Segment Start: EXERCISE DATA
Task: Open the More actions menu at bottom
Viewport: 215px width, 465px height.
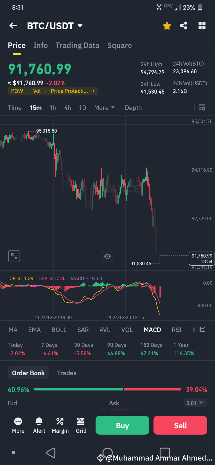Action: 18,425
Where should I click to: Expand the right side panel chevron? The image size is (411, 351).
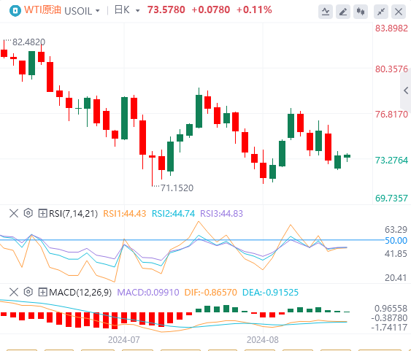point(406,90)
Segment End: EXERCISE DATA
● **WHAT YOU SHOULD DO**: In your reply, please print exactly the lines from the one with "Where should I" through the final line of the listing above, both included, and no pictures.

● **WRITTEN RESPONSE**:
Where should I click to: Expand the right side panel chevron? The image size is (411, 351).
point(406,90)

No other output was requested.